Task goal. What you return should be the complete data below, word for word, with no pictures in it.

··· Extracted entries

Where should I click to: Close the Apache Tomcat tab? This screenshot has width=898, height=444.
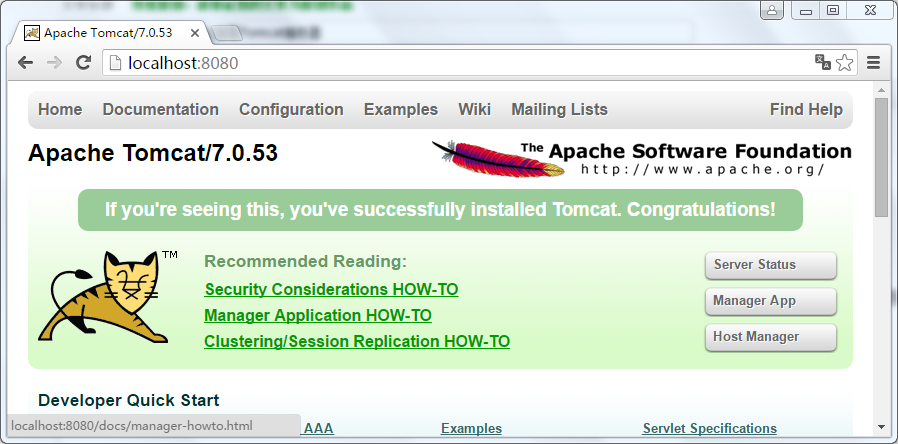pos(195,33)
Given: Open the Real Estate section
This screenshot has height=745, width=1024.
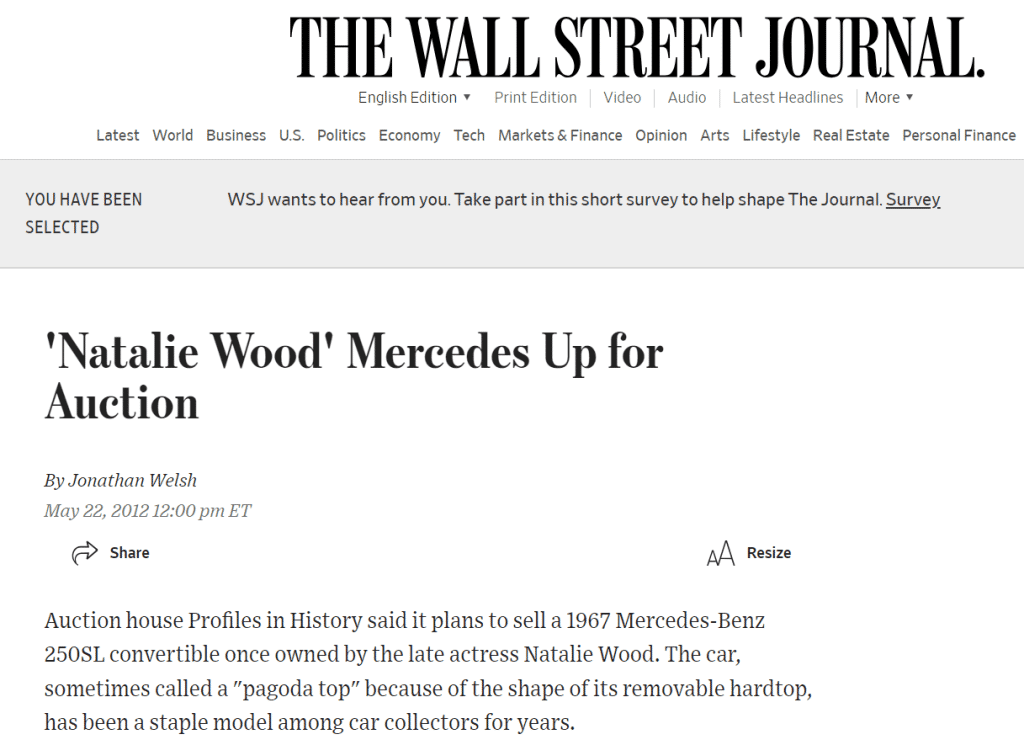Looking at the screenshot, I should [851, 136].
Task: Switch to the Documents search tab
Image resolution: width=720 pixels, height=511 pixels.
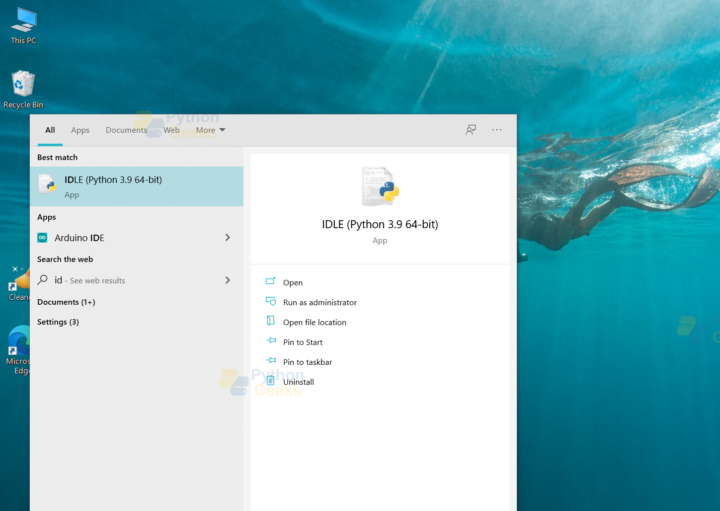Action: tap(126, 130)
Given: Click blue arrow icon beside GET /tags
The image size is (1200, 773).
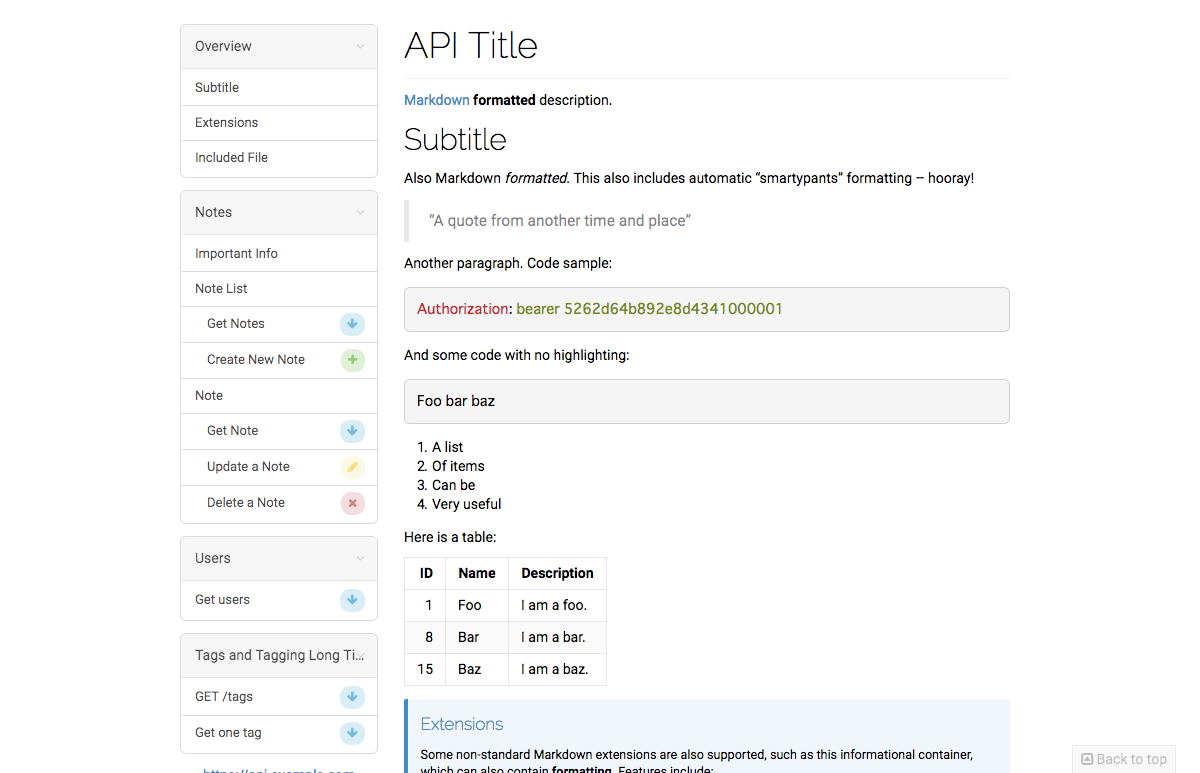Looking at the screenshot, I should point(352,697).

······

Worked solution.
Where should I click to: Close the Apache Tomcat tab? This screenshot has width=898, height=444.
pos(195,33)
Given: Open the Real Estate section
This screenshot has height=745, width=1024.
Looking at the screenshot, I should [851, 136].
Task: Switch to the Documents search tab
Image resolution: width=720 pixels, height=511 pixels.
Action: tap(126, 130)
Given: Click blue arrow icon beside GET /tags
The image size is (1200, 773).
Looking at the screenshot, I should point(352,697).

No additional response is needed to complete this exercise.